Cronaca

IN LIBRERIA – “Un castello di bugie”: il potere onirico della menzogna

di Eleonora Ciaffoloni -


Una Islanda che sembra lontana e a tratti cupa, luogo incantato e temibile in cui Snǽbjörn Arngrimsson sceglie intrecciare il suo nuovo thriller, Un castello di bugie, tradotto da Silvia Cosimini e edito da Carbonio Editore (2023). In una domenica di ottobre, a Reykjavík, la scrittrice Júlía e suo marito Giò decidono di raggiungere, per una gita fuori porta, “Il fiordo della balena”. Lì si imbarcano su un gommone per Geirshólmi, un isolotto deserto: una destinazione che potrebbe servire per ridare ispirazione alla scrittrice immersa nelle saghe islandesi.

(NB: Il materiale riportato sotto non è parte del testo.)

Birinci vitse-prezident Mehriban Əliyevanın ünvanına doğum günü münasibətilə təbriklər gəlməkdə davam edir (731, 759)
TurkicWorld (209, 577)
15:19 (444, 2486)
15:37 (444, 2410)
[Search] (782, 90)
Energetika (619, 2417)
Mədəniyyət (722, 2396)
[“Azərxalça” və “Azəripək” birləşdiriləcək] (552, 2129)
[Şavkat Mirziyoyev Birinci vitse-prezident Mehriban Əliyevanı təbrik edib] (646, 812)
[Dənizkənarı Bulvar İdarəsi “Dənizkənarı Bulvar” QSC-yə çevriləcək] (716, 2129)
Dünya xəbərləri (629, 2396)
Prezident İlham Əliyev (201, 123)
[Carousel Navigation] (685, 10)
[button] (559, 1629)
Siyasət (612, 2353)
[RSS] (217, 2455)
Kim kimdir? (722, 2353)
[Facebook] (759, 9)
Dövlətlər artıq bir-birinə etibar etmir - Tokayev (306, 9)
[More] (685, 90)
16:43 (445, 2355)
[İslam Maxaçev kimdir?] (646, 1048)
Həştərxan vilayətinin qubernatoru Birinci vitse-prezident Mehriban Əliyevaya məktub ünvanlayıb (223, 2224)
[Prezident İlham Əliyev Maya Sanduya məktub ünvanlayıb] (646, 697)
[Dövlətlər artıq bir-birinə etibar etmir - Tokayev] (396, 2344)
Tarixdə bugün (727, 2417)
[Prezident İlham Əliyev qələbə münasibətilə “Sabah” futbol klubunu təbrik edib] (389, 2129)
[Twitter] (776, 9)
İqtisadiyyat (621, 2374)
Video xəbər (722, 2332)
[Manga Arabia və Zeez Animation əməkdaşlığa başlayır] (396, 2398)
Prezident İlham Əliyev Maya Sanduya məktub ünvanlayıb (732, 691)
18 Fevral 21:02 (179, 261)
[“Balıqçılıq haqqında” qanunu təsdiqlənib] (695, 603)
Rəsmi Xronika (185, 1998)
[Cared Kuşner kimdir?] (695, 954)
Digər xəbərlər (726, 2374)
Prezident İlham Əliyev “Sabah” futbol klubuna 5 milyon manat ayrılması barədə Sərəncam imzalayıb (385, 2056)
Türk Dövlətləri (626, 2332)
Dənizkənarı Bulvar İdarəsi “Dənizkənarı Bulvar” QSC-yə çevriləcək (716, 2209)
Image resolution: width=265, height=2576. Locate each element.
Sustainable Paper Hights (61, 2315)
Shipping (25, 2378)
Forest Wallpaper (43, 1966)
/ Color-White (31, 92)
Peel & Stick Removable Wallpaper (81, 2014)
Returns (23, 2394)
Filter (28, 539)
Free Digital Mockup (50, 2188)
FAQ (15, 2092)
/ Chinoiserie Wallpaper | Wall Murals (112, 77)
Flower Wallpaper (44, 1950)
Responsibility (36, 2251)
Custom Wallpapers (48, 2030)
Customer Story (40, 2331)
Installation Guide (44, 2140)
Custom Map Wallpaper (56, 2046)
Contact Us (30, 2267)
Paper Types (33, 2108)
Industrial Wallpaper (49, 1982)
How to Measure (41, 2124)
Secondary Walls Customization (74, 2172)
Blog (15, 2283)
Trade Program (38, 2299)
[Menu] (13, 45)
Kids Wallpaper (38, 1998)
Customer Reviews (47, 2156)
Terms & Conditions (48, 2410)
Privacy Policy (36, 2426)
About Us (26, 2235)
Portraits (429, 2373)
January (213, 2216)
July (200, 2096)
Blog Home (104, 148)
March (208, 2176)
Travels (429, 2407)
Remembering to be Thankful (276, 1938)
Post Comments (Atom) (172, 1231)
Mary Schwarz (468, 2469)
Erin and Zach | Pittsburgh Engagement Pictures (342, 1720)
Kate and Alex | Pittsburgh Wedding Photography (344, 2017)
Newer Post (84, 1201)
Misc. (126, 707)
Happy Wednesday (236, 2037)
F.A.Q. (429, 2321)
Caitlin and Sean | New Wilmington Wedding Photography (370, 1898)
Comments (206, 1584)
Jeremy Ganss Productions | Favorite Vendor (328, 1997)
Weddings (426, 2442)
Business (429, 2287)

Ma su quello scoglio in mezzo al mare la coppia ha una lite: e così Júlía prende il gommone e riparte per la terraferma, lasciando lì il marito. Una volta ritornata in città però, i sensi di colpa si fanno sentire e la donna decide di tornare a prendere Giò. Eppure, del marito sull’isola non c’è traccia. Una nuotata non può averlo salvato, ma neanche qualche passante o un turista in visita, l’isola è davvero deserta. Da qui, dalla denuncia della scomparsa di Giò, Júlía comincia a costruire un vero e proprio Castello di bugie che si interseca nelle ricerche e nelle investigazioni che si presentano da subito ricche di interrogativi. Indagini guidate dall’agente Haraldur che nutre più di qualche dubbio sulla versione di Júlía. E la nutre anche il lettore, perché è nella menzogna che le riflessioni, i racconti, ma anche i gesti della vita quotidiana di Júlía si svolgono. Non si riesce mai veramente a comprendere quali storie e quali fatti siano veritieri e quali no, o quanta menzogna ci sia dentro un’azione. La scrittrice, come nei suoi romanzi, cerca di abbellire, di arricchire e di portare alla luce una storia distorcendola e non riuscendo mai a dire la verità, a tratti non riuscendo neanche più a comprendere cosa sia realtà o finzione. Anche per il lettore, la sensazione rimane la stessa: fino alla fine (e forse neanche a quel punto) si riesce a scindere la verità dalla fantasia e dalle menzogne di Júlía. Un thriller psicologico che tiene il lettore attaccato alle pagine, aspettando il colpo di scena successivo, mentre la trama continua a svilupparsi senza mai cadere nello scontato e senza andare fuori dal seminato. Un thriller che inizia come tale e che si trasforma in romanzo psicologico e con cui Arngrimsson segna il passaggio (ben riuscito) dalla letteratura per ragazzi al mondo dei bestseller.